All journey's have secret destinations of which the traveler is unaware.
"どんな旅にも、旅人自身も気づいていない秘密の終着地がある。"

哲学者 マルティン・ブーバー

いつもお世話になっております、志庵の店主です。
冒頭の言葉は個人的にとても好きな言葉で、
ひとつの旅の経験がどんな未来を連れてくるのか…
人生を変えることになった屋久島旅。
思いがけず3部作という大作になってしまいましたが
いよいよ完結編スタート。
前編.中編はこちらから↓↓↓

▪️背負ってきた荷物を降ろす

さて、のらりくらりと旅を満喫しながら無事に屋久島に辿り着いた私。
屋久島の威風堂々とした佇まいと空気に圧倒されて
暫くその場から動けず、ようやく宿泊先へ向う為の1歩を踏み出し歩き始めた時には、背中に背負っていた重たいものが少しずつ剥がれ落ちていくような不思議な感覚を味わっていました。
重たいリュックを背負っているわけですから、正確には重たいままなのですが…
「あ~、こんなにいろいろ背負ってたんだな…」と不必要なものを剥ぎ落とされる不思議な体験。
因みに以前も申し上げたとおり、特別な力は持ち合わせておりません。

なんだか不思議だな~とぽわぽわした気持ちで、宿泊先に到着。 
2泊3日と言っても、移動1日→縄文杉1日→移動1日というかなりタイトな日程なので、次の日の念願の縄文杉トレッキングに備えてこの日はゆっくりと休むことにしました。

普段登山はしないので、この日の為に揃えた精鋭達。
枕元に並べて就寝。


▪️いよいよトレッキング出発



縄文杉トレッキングの朝は早い。
4時過ぎにはガイドさんが迎えに来るので、
寝坊できない早く寝なくては…というプレッシャーと念願の縄文杉に逢えるドキドキとワクワクで遠足の前の子供状態、ほとんど眠れず。
アドレナリン大放出状態で約22km、往復約10時間の縄文杉トレッキングスタート。

この時期、週4でジムに通っていた私。
ガイドさんのお話しを聞きながら、花崗岩でできた島の形状や苔に覆われた森、どこを見ても壮大な屋久島の大自然を大満喫しつつ、8.5kmのトロッコ道はなんなくクリア。

トロッコ道をひたすらてくてく歩く。
トロッコ道の橋。下を見るとゾワゾワします…


トロッコ道が終わるといよいよ山道へ。
ゴツゴツした岩場や木の根っこ、急勾配の階段を登っていくさまは、まさにアドベンチャー。
登山経験がほとんど無い為、山の500mの長さに悶絶しながらズンズン進んで行きます。

ダイナミックな木の根っこ。
時々引っかかってこけたりします。
有名なハート型の切り株"ウィルソン株"
見事なハート型で驚きました。


ウィルソン株を過ぎ、また山道を進んで行く。
心臓破りの階段が続き、心が折れかける。
それでも進む。
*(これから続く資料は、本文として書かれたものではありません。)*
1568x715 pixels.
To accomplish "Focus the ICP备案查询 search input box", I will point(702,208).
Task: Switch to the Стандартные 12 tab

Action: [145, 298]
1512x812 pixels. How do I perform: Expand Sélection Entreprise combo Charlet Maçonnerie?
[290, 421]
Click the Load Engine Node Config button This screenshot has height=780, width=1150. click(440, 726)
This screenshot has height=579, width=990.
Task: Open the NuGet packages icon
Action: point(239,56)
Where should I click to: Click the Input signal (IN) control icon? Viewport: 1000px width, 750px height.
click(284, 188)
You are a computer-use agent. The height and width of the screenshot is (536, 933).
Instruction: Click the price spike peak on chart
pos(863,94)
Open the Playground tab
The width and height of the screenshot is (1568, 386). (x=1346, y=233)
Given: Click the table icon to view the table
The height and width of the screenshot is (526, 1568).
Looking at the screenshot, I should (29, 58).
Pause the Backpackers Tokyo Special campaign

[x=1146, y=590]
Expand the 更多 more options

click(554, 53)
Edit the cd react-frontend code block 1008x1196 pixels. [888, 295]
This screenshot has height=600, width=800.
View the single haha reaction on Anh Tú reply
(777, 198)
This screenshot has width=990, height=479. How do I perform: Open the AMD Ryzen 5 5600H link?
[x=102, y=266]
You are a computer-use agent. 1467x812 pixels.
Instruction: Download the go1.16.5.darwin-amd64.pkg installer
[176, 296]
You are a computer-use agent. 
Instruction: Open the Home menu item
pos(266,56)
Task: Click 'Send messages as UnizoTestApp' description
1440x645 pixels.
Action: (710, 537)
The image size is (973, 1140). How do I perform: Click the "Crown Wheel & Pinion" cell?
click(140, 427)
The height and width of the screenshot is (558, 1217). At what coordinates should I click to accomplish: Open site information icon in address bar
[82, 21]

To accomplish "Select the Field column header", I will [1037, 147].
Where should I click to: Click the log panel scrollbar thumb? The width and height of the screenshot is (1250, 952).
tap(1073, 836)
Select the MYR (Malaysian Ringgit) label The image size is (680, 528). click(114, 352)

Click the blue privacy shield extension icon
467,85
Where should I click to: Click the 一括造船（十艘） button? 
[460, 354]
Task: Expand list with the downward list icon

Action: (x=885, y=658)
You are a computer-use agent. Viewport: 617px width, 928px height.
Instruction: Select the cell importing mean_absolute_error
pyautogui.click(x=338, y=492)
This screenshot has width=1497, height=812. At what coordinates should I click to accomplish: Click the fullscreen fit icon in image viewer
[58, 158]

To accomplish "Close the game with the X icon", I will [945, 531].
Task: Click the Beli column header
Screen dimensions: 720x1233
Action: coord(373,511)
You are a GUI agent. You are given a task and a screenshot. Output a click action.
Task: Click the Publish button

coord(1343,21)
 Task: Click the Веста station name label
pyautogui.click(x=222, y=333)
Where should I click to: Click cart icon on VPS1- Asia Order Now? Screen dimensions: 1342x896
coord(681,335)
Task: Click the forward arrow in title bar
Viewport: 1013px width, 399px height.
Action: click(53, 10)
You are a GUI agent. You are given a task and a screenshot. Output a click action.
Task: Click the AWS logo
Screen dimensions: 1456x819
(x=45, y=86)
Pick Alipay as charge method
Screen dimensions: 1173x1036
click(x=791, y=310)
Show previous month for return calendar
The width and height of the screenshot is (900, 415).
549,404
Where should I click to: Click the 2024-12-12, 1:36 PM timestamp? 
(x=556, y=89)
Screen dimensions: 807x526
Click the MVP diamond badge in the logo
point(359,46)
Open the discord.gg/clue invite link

修行のようです。人生そのもの。
さらに進んで行くと森が深くなり、突然ぴりっと空気感が変わります。
太古からほぼ人の手が入っていない世界自然遺産地域に入っていきます。
樹齢1,000年以上の屋久杉やさまざまな植物がありのままに共存する素晴らしい世界。

1000年以上を生き抜いてきた屋久杉。
思わず一体化しようとしてしまいました…

▪️縄文杉との対面

森の素晴らしさに感動しながら、世界自然遺産地域を歩き続け、最後の階段を登った先にその姿はありました。樹齢7,200年とも言われる『縄文杉』
近くで見ることはできなくてもその佇まいは神々しく生命力に溢れ、怖いくらいの貫禄がありました。

生命力が漲る縄文杉


途方もない歳月、この場所に立ち続け、沢山の出来事を見守ってきたであろうその姿を目の当たりにし、涙が止まらなくなりました。
「あ~、自分は、なんてちっぽけなんだろう…」と
沢山の悩みや憤り、悲しみ、辛いことも受け止めて、全てを背負いすぎず、胸を張って、笑って生きていってやろうとそんな風に思ったのです。

そのパワーに圧倒され立ち尽くしていました。
生きる力をもらった瞬間。


▪️歩き続ければ辿り着く

いつまでもそこに留まりたい気持ちを振り払い、縄文杉にまた必ず逢いにきますと一旦別れを告げ、登って来た道を降りて行きます。
同じ道なのに全く違う景色に見えるから不思議。
山道が終わりトロッコ道へ。

果てしなく続きそうな道を歩き続ける。


行きと違いとても長く感じるトロッコ道。
今までの人生を振り返りながら黙々と歩き続けていると、最後のトンネルが見え、その向こうに出口が見えました。
果てしなく思えるような道程でも、
一歩一歩、歩き続ければ必ず目的地へ辿り着く。
悩んで立ち止まっている暇なんてない、人生なんて一瞬で終わる。
ちっぽけな何者でもない私だから、まだこの先なんだってできる。
これが私の人生が大きく変わった瞬間でした。

▪️最後に

たった2泊3日の屋久島の旅。
屋久島に降り立った時に感じた気持ちと、約10時間、自分と向き合い歩き続けた、縄文杉トレッキングで感じた気持ちに素直に行動した結果が、2年後の屋久島移住に繋がるわけです。

旅の最初の目的は、行ってみたかった場所へ行き、
誰も自分の知らない場所で自分をリセットして、
その経験がまた日々を乗り越える糧になるような旅になればというもの。
そんな気持ちで家を出発し、屋久島へ向かった私が、
たった3日後、母親に屋久島に移住しますと伝えることになるとは…
自分が1番驚きました。

冒頭の
"どんな旅にも、旅人自身も気づいていない秘密の終着地がある。"
まさしくその通り。
これからも一歩踏み出した先に
私の旅は続いていきますが、
ひとまず"人生を変えた旅"のお話しは、完結。

今回屋久島旅を振り返ってみて、思い出すことや
改めて気が付くことも沢山あり、とても良い時間でした。
そして、あの頃のようにまたトレーニングに励もうと心に強く誓いました…

最後までお読みくださり有難うございました。
完結しなくては…と長くなってしまいました。
来週は何を書こうかなぁ。。。
また、来週月曜日にお逢いしましょう。